_WHAT IS EXPECTED_. In the records below, find the line that contains "Privacy Policy (51, 2487)" and the line that contains "Sectors (53, 699)", then retype exactly those two lines and every line between them.

MATERIAL SHOWN below:

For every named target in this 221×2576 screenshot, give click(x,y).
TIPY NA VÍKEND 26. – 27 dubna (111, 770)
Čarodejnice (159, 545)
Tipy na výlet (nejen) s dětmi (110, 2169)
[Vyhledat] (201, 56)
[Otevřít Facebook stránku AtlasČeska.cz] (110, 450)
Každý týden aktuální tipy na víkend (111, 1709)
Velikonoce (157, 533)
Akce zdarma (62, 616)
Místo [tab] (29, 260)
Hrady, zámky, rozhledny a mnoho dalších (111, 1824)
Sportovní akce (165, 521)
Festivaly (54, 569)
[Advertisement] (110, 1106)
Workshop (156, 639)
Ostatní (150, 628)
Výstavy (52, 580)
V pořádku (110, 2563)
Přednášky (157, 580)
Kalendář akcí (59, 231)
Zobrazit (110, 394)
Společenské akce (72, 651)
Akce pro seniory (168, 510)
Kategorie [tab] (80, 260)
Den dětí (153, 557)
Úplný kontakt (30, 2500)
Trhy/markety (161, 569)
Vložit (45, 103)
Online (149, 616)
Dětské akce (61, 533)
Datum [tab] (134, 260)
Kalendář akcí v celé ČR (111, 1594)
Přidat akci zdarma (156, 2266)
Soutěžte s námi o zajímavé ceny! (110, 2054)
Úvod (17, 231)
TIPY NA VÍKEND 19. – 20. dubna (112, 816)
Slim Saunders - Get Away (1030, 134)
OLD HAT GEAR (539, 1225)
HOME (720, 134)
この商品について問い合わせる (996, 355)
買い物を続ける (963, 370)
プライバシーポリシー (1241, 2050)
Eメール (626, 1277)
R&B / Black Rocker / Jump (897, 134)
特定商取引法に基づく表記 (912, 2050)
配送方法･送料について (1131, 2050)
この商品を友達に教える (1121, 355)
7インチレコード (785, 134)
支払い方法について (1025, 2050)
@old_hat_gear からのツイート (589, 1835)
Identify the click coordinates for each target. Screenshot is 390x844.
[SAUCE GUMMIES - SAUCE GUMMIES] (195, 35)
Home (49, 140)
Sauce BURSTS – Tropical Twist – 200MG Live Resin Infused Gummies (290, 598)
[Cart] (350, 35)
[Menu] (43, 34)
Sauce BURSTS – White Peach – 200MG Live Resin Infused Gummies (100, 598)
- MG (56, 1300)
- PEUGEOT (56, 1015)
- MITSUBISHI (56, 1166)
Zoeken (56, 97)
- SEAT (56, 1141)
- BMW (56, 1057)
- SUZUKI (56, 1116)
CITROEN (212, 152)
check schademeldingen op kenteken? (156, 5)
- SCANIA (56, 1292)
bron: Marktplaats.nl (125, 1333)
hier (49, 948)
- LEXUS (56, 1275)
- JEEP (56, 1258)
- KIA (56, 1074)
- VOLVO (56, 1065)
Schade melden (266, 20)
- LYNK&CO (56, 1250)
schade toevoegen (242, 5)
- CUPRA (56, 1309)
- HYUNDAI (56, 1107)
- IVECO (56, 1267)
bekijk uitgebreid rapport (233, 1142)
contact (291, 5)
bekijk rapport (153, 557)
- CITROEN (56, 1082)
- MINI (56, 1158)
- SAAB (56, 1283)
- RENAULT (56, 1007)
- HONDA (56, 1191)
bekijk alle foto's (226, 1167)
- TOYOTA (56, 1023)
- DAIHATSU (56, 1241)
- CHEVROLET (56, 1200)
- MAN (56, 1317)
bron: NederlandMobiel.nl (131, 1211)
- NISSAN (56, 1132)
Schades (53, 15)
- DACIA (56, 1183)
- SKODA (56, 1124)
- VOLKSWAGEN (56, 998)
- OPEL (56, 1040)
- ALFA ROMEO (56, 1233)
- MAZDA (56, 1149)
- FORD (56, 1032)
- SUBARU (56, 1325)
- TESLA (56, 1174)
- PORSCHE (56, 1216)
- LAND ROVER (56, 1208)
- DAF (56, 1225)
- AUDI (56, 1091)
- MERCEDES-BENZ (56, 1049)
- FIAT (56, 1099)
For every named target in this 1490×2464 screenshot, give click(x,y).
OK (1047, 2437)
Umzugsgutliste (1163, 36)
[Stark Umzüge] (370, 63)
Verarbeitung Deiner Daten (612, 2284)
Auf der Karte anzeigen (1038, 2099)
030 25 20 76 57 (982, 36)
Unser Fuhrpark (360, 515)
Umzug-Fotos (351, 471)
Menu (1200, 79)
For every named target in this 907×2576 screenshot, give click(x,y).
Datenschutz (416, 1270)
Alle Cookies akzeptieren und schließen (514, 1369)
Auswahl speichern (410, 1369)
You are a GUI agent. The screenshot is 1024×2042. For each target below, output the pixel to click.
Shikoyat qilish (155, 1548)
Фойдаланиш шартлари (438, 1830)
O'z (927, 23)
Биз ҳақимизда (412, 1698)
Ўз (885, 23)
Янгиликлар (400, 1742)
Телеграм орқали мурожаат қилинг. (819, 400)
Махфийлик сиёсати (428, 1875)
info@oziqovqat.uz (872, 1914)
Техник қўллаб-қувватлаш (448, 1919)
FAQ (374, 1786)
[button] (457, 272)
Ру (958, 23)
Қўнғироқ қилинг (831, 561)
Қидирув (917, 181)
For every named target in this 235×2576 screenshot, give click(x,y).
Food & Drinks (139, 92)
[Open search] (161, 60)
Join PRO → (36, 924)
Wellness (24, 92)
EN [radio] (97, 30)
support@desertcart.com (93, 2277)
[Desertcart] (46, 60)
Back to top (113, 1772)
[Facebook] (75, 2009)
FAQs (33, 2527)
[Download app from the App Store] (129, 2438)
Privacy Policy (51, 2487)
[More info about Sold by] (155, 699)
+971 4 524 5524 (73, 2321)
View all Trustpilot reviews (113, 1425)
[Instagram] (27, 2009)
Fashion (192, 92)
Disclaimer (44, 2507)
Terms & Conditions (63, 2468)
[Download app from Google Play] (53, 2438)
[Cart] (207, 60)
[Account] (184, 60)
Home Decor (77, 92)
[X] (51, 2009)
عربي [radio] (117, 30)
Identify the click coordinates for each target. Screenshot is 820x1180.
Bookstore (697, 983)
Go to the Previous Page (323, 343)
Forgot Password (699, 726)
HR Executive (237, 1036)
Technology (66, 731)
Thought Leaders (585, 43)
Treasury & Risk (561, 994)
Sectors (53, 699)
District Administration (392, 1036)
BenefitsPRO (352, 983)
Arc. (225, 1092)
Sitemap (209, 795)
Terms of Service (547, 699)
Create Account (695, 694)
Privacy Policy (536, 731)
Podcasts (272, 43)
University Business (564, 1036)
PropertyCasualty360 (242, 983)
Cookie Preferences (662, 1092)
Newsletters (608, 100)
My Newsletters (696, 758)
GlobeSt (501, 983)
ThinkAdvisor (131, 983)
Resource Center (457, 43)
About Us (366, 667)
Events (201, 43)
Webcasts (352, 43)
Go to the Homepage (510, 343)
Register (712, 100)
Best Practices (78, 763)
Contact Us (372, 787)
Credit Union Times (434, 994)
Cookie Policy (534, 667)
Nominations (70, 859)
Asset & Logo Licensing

End of MATERIAL SHOWN.

_EXERCISE RESPONSE_.
Privacy Policy (51, 2487)
[More info about Sold by] (155, 699)
+971 4 524 5524 (73, 2321)
View all Trustpilot reviews (113, 1425)
[Instagram] (27, 2009)
Fashion (192, 92)
Disclaimer (44, 2507)
Terms & Conditions (63, 2468)
[Download app from Google Play] (53, 2438)
[Cart] (207, 60)
[Account] (184, 60)
Home Decor (77, 92)
[X] (51, 2009)
عربي [radio] (117, 30)
Identify the click coordinates for each target. Screenshot is 820x1180.
Bookstore (697, 983)
Go to the Previous Page (323, 343)
Forgot Password (699, 726)
HR Executive (237, 1036)
Technology (66, 731)
Thought Leaders (585, 43)
Treasury & Risk (561, 994)
Sectors (53, 699)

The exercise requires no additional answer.